Like Excel, Word 2000 uses a combination of ODBC and MSQuery to access SQL Server and other ODBC-compliant databases. The most common application for this feature is printing envelopes and performing mail-merge operations based on the database and external data source. Word 2000's Mail Merge feature on the Tools menu provides a wizard interface to guide you through the process of setting a mail-merge document. In step 2 of the mail-merge wizard, you specify the data to use in the mail-merge operation. When you select Get, you access a pop-up menu that lets you create a new data source or use an existing data source. After you select an option, start MSQuery and interactively create a query. As in Excel, selecting File, Return Data to Microsoft Word closes MSQuery and provides the data to Word.
In Word 2000, you use the Database toolbar to create custom data entry forms or perform mail-merge operations. Select View, Toolbars, Database from the standard Word 2000 menu to display the Database toolbar. From the toolbar, you select the Insert Database icon to connect your document to an external data source. To connect to external ODBC data sources such as SQL Server, you need to use MSQuery, as you did for mail-merge operations.
You can also use Word 2000 as an Outlook email client. For example, you use Word's standard text-editing window to compose an email message. When you're ready to send the message, select File, Send To to send the document through Outlook 2000 as an email message. Outlook's Sent Items folder then archives the outgoing message.
Microsoft has integrated Outlook and Microsoft Exchange Server since their initial introductions, so it isn't surprising that Outlook 2000 tightly integrates with Exchange Server 5.5 and the upcoming Exchange 2000 Server (formerly code-named Platinum). As do previous versions of Outlook, Outlook 2000 uses multiple protocols to function as an email client and provide support for messaging, message recall, voting, and group scheduling. Because Outlook 2000 supports offline folders and the Out of Office Assistant, you can also manage email responses when you're traveling.
Office 2000's enhancements let you use Outlook 2000 to email documents that you create in any Office 2000 program, including Word, Excel, Access, and PowerPoint. For example, you select File, Send To to email a PowerPoint presentation directly from PowerPoint. When you select the Send To option, Outlook prompts you to enter the intended recipient. Similarly, to email an Access report, you retrieve the report in the Access report designer and select the Send To option.
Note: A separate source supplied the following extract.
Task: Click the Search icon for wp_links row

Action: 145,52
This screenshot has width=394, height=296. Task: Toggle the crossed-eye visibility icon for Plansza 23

As it does with standard email messages, Outlook's Sent Items folder archives the outgoing message.
Office 2000: The Pinnacle for Office and BackOffice Integration
Office 2000 continues to set the standard for Office and BackOffice integration with several new features that capitalize on the enhanced functionality that most current BackOffice products provide. In addition to having a simplified user interface (UI), Office 2000 products support VBA 6.0 scripting. VBA 6.0 also takes advantage of ADO and OLE DB for more extensive custom database and directory integration. By coupling the new Office 2000 Web-based collaboration features with its tight BackOffice integration, Microsoft positioned Office 2000 as the leader among office productivity suites.